* Collected data:
------------------------------------------------------------------------
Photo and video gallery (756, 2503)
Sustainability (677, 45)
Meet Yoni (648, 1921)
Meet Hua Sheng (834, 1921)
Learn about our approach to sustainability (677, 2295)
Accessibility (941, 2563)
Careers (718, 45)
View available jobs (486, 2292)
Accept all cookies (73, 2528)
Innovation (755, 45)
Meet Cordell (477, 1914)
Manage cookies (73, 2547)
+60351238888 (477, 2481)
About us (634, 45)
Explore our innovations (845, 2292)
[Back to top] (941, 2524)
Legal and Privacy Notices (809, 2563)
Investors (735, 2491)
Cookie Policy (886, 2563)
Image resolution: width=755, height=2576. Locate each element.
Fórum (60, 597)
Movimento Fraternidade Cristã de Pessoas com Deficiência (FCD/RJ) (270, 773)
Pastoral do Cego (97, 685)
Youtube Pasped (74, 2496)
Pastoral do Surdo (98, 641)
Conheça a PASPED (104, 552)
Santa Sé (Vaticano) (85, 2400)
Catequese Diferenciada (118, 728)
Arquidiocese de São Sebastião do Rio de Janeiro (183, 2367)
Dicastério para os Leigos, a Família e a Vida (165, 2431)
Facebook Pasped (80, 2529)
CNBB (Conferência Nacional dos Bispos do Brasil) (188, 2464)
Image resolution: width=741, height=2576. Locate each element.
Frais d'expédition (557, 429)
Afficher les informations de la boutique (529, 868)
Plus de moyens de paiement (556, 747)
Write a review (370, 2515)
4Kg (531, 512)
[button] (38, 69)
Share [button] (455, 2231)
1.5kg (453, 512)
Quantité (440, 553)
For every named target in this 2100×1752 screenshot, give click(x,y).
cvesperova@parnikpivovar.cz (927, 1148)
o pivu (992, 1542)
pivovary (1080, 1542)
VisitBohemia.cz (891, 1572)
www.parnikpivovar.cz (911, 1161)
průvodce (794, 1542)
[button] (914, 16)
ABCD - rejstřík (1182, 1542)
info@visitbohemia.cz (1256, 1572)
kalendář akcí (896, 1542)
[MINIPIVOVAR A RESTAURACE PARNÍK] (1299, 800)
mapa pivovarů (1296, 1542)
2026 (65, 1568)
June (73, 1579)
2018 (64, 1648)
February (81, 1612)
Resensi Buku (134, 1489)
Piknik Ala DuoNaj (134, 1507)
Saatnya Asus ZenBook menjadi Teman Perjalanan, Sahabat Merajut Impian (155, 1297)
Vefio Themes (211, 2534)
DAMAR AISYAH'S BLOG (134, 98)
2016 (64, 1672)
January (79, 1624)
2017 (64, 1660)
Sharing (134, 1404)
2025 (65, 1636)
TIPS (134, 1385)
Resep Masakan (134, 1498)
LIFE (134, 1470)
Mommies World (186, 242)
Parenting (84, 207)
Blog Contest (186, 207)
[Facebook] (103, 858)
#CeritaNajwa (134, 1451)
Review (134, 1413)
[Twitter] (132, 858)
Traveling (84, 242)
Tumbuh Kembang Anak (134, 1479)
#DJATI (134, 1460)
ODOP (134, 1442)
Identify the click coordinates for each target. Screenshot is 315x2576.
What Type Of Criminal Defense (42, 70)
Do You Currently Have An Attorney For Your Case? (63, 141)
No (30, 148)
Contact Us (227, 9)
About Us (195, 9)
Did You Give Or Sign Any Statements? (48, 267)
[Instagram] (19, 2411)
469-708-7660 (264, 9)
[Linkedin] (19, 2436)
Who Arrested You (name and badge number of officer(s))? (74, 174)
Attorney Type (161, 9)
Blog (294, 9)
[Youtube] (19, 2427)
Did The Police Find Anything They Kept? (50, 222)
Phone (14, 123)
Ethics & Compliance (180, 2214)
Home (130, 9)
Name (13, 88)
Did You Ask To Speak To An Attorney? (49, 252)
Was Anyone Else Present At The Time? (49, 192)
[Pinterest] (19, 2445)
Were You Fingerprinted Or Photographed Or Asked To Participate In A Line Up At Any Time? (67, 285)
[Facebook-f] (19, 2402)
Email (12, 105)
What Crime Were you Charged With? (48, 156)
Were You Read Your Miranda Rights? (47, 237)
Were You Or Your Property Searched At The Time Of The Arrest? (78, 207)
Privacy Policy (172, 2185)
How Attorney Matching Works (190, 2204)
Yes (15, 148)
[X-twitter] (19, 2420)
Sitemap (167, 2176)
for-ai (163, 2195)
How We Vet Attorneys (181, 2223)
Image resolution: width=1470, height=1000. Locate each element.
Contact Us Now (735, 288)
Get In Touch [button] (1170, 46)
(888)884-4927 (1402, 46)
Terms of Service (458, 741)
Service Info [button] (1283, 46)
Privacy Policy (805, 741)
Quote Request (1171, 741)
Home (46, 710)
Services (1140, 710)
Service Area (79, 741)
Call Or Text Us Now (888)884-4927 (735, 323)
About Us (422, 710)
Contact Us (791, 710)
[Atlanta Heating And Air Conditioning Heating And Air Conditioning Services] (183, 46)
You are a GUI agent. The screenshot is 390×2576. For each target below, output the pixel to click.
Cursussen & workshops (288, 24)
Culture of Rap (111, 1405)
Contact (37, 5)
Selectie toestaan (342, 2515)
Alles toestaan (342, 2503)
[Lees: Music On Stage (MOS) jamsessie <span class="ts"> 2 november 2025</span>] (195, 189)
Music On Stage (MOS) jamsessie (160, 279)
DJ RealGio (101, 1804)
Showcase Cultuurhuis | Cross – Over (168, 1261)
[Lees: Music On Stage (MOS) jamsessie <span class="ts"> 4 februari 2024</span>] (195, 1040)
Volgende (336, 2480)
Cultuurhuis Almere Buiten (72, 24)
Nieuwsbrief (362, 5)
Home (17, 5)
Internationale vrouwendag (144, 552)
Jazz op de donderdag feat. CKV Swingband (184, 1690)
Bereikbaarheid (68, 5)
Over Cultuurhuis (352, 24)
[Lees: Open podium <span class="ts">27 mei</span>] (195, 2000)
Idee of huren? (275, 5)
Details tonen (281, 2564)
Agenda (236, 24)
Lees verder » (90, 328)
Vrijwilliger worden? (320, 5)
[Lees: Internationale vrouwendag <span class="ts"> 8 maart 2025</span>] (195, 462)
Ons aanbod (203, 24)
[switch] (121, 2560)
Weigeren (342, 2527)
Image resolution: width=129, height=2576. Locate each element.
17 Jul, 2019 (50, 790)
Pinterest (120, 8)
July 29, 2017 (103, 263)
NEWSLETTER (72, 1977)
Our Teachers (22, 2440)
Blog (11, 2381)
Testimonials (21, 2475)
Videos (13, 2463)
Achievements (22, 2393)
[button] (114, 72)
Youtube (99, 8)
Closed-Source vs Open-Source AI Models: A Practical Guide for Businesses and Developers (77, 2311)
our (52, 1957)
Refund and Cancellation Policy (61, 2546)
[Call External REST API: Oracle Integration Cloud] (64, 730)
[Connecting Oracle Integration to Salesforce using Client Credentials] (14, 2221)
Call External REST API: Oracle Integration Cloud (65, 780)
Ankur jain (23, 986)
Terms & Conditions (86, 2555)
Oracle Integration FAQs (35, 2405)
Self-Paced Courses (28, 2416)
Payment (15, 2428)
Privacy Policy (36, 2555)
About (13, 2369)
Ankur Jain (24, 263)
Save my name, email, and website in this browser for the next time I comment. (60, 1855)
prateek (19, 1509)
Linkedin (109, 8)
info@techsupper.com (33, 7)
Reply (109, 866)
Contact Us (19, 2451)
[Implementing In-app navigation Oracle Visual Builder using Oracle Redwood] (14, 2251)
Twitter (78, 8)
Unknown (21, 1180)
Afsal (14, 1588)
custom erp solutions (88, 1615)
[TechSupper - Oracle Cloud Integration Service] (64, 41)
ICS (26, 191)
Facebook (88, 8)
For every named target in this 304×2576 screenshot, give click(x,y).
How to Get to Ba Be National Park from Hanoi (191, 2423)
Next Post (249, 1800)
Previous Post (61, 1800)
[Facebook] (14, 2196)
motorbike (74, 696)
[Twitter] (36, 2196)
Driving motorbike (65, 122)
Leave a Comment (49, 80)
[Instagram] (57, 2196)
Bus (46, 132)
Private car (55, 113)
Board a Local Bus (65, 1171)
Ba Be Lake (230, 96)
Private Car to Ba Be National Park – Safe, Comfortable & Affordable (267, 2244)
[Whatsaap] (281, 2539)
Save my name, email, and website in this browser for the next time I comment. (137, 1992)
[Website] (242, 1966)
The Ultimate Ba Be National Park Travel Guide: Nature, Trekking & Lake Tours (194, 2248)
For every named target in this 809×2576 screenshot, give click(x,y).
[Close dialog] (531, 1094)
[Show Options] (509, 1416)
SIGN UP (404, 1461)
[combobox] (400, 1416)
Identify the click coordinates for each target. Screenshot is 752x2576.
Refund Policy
------------------------------------------------------------------------
Of the lines above, output exactly those from the line bearing "Were You Or" through the line bearing "Internationale vrouwendag (144, 552)", inclusive.

* Answer to this exercise:
Were You Or Your Property Searched At The Time Of The Arrest? (78, 207)
Privacy Policy (172, 2185)
How Attorney Matching Works (190, 2204)
Yes (15, 148)
[X-twitter] (19, 2420)
Sitemap (167, 2176)
for-ai (163, 2195)
How We Vet Attorneys (181, 2223)
Image resolution: width=1470, height=1000. Locate each element.
Contact Us Now (735, 288)
Get In Touch [button] (1170, 46)
(888)884-4927 (1402, 46)
Terms of Service (458, 741)
Service Info [button] (1283, 46)
Privacy Policy (805, 741)
Quote Request (1171, 741)
Home (46, 710)
Services (1140, 710)
Service Area (79, 741)
Call Or Text Us Now (888)884-4927 (735, 323)
About Us (422, 710)
Contact Us (791, 710)
[Atlanta Heating And Air Conditioning Heating And Air Conditioning Services] (183, 46)
You are a GUI agent. The screenshot is 390×2576. For each target below, output the pixel to click.
Cursussen & workshops (288, 24)
Culture of Rap (111, 1405)
Contact (37, 5)
Selectie toestaan (342, 2515)
Alles toestaan (342, 2503)
[Lees: Music On Stage (MOS) jamsessie <span class="ts"> 2 november 2025</span>] (195, 189)
Music On Stage (MOS) jamsessie (160, 279)
DJ RealGio (101, 1804)
Showcase Cultuurhuis | Cross – Over (168, 1261)
[Lees: Music On Stage (MOS) jamsessie <span class="ts"> 4 februari 2024</span>] (195, 1040)
Volgende (336, 2480)
Cultuurhuis Almere Buiten (72, 24)
Nieuwsbrief (362, 5)
Home (17, 5)
Internationale vrouwendag (144, 552)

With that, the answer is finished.